## Stored data
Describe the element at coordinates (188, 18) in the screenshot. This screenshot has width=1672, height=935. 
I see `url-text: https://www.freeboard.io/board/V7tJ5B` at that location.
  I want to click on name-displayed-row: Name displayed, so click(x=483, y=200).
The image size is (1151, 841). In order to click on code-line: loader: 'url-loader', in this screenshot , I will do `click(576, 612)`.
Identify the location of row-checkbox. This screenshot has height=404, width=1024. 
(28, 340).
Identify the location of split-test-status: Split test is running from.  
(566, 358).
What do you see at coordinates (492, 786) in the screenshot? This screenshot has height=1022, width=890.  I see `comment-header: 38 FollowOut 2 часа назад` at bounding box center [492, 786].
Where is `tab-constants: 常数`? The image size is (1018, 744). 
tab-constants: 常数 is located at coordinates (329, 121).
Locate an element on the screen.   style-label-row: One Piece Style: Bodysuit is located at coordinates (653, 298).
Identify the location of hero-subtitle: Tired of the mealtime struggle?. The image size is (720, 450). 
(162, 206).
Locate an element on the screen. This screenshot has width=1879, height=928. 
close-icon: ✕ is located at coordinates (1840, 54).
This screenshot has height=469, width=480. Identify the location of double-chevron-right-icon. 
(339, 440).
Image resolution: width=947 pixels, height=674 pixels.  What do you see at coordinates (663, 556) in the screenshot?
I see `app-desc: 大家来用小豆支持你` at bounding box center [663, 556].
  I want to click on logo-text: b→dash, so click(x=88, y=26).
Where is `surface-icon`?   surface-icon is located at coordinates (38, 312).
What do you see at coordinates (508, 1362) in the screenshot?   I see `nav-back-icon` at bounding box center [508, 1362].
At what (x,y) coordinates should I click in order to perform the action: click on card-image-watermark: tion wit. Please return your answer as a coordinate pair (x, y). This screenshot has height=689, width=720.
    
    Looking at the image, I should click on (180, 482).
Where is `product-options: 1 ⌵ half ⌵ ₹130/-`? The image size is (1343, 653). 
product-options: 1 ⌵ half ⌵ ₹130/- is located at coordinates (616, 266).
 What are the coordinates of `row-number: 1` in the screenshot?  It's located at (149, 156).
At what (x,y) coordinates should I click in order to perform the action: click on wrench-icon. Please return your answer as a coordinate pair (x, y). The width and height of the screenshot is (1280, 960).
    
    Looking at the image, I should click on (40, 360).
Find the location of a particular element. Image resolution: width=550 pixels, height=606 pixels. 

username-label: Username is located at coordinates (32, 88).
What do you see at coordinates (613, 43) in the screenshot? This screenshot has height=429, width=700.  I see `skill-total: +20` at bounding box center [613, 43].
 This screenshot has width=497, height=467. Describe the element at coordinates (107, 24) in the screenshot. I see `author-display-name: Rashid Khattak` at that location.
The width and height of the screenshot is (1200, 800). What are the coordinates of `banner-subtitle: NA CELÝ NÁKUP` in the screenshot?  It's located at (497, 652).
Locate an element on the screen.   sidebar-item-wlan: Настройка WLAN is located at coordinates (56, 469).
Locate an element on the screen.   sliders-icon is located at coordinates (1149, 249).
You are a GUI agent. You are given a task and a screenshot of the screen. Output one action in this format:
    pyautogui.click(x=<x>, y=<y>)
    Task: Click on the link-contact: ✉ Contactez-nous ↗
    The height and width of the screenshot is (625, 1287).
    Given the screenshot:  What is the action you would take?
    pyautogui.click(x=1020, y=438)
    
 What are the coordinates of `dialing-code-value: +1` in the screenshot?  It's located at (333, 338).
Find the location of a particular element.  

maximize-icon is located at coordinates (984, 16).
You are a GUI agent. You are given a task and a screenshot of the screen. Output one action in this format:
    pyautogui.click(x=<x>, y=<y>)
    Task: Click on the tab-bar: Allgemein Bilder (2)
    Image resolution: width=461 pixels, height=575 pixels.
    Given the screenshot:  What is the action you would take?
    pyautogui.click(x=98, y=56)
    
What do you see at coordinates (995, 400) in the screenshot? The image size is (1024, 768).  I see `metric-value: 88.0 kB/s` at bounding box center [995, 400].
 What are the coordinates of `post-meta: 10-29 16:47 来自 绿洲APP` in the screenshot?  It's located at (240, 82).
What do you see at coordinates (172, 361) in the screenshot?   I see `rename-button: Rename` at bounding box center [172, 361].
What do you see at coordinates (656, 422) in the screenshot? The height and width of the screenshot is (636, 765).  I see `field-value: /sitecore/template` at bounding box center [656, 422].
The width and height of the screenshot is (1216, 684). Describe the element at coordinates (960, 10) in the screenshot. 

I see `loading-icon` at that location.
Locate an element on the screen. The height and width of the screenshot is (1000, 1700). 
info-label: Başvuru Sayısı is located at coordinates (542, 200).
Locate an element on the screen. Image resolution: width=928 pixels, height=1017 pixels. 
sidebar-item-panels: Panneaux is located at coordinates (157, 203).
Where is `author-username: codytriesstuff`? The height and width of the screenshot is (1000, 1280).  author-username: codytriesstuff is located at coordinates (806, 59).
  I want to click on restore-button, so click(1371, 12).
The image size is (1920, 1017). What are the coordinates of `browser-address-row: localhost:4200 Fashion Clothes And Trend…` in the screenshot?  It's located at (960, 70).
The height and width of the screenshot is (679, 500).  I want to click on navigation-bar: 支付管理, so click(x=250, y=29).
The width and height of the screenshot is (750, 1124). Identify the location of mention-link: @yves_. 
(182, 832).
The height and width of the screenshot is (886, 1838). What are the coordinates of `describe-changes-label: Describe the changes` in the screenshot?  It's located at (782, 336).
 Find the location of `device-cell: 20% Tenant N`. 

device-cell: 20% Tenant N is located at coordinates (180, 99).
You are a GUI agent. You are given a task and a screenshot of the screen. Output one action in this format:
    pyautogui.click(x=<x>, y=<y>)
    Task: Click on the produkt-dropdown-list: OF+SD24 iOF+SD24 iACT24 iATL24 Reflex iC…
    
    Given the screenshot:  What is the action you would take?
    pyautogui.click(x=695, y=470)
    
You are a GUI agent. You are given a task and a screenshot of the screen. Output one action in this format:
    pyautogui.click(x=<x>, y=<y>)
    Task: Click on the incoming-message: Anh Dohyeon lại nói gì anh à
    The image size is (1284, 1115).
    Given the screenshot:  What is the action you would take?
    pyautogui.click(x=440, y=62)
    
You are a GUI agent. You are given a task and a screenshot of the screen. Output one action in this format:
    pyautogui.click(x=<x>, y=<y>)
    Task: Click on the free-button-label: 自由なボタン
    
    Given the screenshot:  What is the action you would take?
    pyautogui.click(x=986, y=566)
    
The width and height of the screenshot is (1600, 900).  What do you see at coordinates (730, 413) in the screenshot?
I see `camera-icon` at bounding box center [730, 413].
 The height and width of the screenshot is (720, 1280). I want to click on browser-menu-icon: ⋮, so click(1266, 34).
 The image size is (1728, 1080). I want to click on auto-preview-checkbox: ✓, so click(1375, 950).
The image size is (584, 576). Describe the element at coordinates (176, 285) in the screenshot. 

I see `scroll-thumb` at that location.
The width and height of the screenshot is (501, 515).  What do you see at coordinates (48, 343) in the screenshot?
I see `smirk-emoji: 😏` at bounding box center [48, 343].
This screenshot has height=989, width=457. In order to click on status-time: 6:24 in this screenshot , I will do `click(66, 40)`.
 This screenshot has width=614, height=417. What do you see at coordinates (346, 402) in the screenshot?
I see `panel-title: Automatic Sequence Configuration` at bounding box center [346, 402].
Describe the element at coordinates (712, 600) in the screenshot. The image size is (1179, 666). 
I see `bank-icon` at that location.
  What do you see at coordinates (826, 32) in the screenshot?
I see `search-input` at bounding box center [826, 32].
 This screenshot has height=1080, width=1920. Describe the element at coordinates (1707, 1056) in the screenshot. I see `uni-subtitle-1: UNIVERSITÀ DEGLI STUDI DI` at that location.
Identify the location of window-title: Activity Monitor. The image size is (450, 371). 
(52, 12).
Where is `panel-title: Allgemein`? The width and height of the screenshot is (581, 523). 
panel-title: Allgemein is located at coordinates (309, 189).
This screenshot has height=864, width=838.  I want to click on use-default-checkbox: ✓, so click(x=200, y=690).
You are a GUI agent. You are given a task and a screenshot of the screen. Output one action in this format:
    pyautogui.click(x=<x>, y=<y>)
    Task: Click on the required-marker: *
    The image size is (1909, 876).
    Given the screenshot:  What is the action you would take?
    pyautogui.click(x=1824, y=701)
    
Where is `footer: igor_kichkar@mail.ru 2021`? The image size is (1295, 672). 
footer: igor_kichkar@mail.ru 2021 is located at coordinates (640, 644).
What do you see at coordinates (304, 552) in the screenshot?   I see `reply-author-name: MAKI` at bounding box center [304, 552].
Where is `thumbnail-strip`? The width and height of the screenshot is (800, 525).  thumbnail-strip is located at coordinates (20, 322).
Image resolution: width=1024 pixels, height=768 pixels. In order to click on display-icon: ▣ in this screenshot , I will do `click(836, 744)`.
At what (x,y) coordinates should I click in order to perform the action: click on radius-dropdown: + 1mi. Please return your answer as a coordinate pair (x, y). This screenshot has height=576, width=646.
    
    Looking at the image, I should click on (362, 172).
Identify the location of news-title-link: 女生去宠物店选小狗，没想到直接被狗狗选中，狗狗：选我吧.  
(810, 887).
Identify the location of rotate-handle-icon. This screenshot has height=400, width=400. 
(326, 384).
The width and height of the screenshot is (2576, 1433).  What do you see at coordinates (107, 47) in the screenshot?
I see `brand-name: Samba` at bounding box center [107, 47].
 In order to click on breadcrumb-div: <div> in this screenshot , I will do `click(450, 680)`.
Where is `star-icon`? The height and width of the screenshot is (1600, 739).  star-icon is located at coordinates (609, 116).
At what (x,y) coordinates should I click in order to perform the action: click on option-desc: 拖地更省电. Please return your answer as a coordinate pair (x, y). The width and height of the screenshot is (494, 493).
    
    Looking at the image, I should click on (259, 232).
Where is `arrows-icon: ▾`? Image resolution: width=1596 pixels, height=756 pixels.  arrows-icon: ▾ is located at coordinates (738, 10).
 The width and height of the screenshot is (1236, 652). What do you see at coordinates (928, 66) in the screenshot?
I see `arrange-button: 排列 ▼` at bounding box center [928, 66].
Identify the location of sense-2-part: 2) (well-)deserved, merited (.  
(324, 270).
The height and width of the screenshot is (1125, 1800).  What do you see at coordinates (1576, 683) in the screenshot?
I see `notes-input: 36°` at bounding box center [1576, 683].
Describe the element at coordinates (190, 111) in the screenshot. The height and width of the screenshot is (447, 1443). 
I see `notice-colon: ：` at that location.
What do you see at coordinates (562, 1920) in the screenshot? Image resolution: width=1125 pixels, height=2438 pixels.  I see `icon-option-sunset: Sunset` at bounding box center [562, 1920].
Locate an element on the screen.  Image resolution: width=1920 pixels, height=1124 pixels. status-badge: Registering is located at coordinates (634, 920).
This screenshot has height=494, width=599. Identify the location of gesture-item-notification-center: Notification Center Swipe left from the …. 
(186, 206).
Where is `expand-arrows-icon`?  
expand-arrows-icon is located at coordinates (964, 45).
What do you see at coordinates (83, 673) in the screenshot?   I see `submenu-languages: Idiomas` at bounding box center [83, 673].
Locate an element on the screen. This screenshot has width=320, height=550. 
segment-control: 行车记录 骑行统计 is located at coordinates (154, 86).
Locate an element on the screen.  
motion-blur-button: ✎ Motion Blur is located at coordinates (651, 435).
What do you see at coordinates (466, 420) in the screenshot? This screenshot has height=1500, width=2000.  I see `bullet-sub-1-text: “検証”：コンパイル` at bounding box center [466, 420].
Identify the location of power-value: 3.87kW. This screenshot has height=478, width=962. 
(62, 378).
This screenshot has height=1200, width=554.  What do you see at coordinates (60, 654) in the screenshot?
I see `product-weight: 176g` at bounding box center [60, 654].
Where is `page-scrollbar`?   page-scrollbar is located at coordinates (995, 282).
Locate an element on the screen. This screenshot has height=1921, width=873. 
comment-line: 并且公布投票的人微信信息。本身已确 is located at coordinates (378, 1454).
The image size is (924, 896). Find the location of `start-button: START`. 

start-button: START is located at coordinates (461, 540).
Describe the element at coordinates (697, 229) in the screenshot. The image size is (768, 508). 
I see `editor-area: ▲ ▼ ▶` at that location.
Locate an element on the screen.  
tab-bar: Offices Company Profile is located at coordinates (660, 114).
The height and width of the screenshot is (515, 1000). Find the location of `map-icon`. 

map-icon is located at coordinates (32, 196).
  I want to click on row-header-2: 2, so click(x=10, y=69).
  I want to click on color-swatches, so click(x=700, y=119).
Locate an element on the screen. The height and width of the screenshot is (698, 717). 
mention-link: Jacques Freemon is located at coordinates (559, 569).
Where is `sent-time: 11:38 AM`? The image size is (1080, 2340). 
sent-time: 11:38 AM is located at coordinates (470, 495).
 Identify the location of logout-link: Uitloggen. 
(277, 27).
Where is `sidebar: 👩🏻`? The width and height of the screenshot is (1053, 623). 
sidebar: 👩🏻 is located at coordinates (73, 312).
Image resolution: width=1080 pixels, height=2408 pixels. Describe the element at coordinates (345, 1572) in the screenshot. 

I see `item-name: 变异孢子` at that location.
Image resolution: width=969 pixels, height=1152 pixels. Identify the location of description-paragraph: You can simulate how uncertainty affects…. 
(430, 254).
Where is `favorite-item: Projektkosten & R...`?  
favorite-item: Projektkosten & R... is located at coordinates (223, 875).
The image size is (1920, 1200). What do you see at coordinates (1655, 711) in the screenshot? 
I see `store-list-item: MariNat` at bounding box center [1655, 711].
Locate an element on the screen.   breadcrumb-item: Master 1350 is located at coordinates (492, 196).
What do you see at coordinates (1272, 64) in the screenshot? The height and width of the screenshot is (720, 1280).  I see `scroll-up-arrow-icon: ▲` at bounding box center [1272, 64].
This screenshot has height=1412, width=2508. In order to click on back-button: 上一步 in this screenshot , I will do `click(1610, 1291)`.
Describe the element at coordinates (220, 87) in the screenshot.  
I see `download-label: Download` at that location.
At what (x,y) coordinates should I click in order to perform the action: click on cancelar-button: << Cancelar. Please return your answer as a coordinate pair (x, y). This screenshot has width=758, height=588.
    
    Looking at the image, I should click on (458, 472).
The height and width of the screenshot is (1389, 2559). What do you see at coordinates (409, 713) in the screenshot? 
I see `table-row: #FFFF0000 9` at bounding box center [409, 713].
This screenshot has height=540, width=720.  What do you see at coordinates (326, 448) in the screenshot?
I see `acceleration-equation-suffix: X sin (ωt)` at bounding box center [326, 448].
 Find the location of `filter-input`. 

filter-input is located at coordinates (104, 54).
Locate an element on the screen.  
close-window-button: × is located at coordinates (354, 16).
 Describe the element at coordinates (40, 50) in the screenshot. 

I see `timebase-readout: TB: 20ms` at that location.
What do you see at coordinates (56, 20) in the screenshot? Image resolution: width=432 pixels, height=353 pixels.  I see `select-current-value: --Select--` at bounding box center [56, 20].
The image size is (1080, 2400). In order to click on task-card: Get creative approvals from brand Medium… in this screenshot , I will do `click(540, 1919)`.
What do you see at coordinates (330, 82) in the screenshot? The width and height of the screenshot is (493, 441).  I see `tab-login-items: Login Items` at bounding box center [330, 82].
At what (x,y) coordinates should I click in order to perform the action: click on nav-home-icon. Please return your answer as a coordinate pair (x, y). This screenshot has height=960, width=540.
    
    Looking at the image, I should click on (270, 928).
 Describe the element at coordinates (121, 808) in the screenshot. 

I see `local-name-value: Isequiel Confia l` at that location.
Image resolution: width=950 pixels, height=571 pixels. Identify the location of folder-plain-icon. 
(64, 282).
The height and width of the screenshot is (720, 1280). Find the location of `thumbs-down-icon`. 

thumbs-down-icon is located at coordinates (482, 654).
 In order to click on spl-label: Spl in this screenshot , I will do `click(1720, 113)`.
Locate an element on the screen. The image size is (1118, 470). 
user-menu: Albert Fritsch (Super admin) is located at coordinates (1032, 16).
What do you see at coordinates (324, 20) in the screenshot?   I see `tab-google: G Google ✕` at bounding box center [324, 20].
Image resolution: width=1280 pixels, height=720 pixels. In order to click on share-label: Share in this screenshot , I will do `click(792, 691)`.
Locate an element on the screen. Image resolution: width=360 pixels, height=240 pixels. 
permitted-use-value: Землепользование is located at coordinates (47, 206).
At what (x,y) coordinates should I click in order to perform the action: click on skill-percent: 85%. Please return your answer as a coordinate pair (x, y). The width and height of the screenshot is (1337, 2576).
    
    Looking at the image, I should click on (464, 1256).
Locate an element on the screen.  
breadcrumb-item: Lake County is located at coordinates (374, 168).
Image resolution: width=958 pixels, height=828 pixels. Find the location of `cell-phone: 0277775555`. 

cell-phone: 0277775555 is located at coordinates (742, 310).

## Work item
Please rewrite everything from the first line of the entries down through the line containing "(162, 206)." as a numbered list, leaving out any blank lines.

## Solution to the exercise
1. Describe the element at coordinates (188, 18) in the screenshot. This screenshot has width=1672, height=935. 
2. I see `url-text: https://www.freeboard.io/board/V7tJ5B` at that location.
3.   I want to click on name-displayed-row: Name displayed, so click(x=483, y=200).
4. The image size is (1151, 841). In order to click on code-line: loader: 'url-loader', in this screenshot , I will do `click(576, 612)`.
5. Identify the location of row-checkbox. This screenshot has height=404, width=1024. 
6. (28, 340).
7. Identify the location of split-test-status: Split test is running from.  
8. (566, 358).
9. What do you see at coordinates (492, 786) in the screenshot? This screenshot has height=1022, width=890.  I see `comment-header: 38 FollowOut 2 часа назад` at bounding box center [492, 786].
10. Where is `tab-constants: 常数`? The image size is (1018, 744). 
11. tab-constants: 常数 is located at coordinates (329, 121).
12. Locate an element on the screen.   style-label-row: One Piece Style: Bodysuit is located at coordinates (653, 298).
13. Identify the location of hero-subtitle: Tired of the mealtime struggle?. The image size is (720, 450). 
14. (162, 206).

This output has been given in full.